- _Exercise_: Please repeat the entries exactly as they appear and omit any images.

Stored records
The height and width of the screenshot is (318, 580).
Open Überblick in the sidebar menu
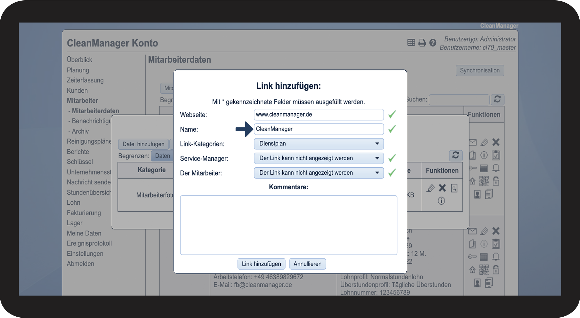click(79, 60)
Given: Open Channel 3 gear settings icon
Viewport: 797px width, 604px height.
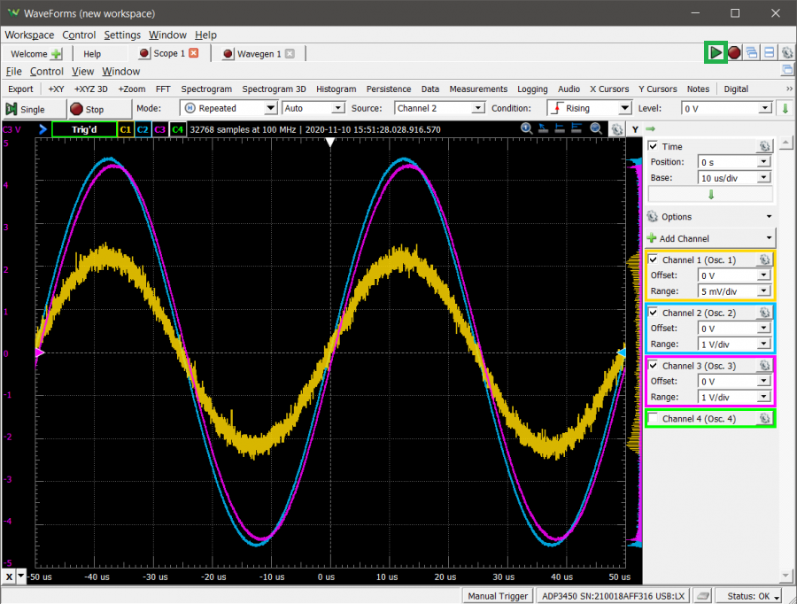Looking at the screenshot, I should coord(764,366).

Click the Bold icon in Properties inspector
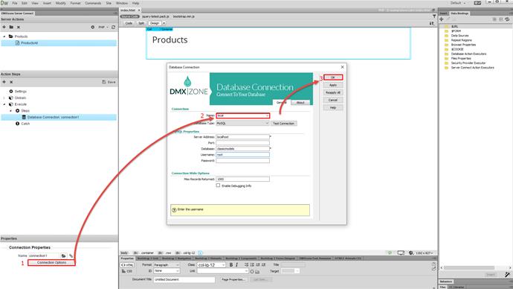tap(230, 264)
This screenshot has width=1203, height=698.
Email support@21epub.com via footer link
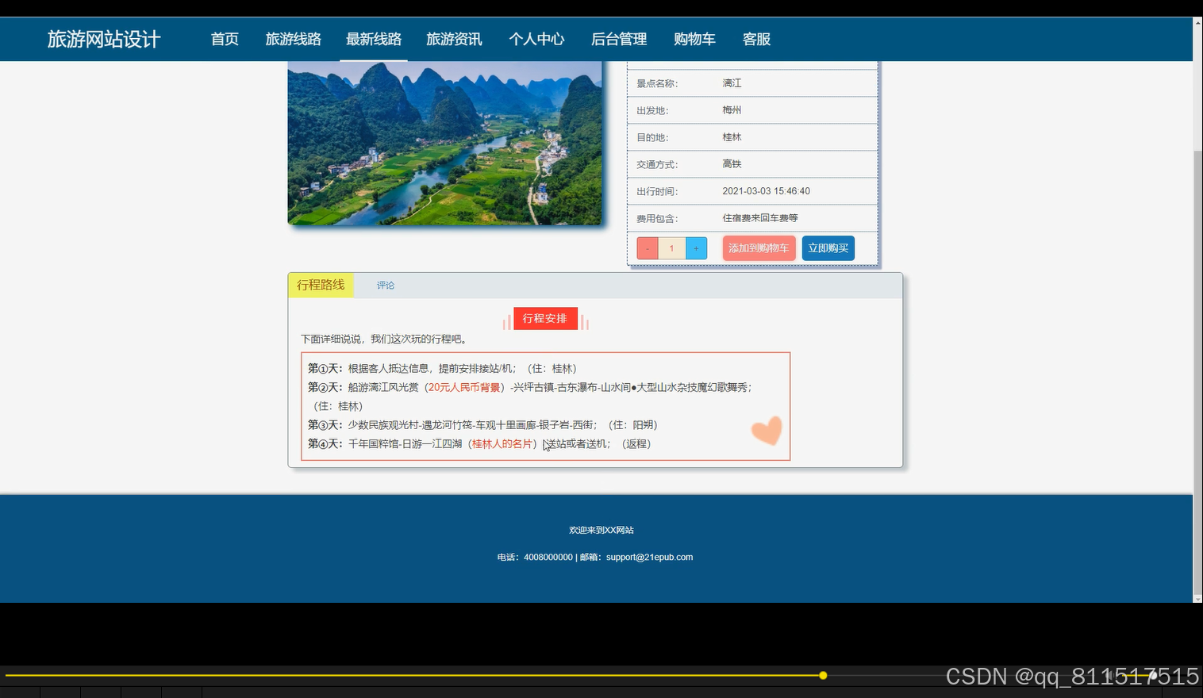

- _Written response_:
The height and width of the screenshot is (318, 580).
Open Überblick in the sidebar menu
click(79, 60)
Given: Open Channel 3 gear settings icon
Viewport: 797px width, 604px height.
Looking at the screenshot, I should coord(764,366).

Click the Bold icon in Properties inspector
tap(230, 264)
This screenshot has width=1203, height=698.
Email support@21epub.com via footer link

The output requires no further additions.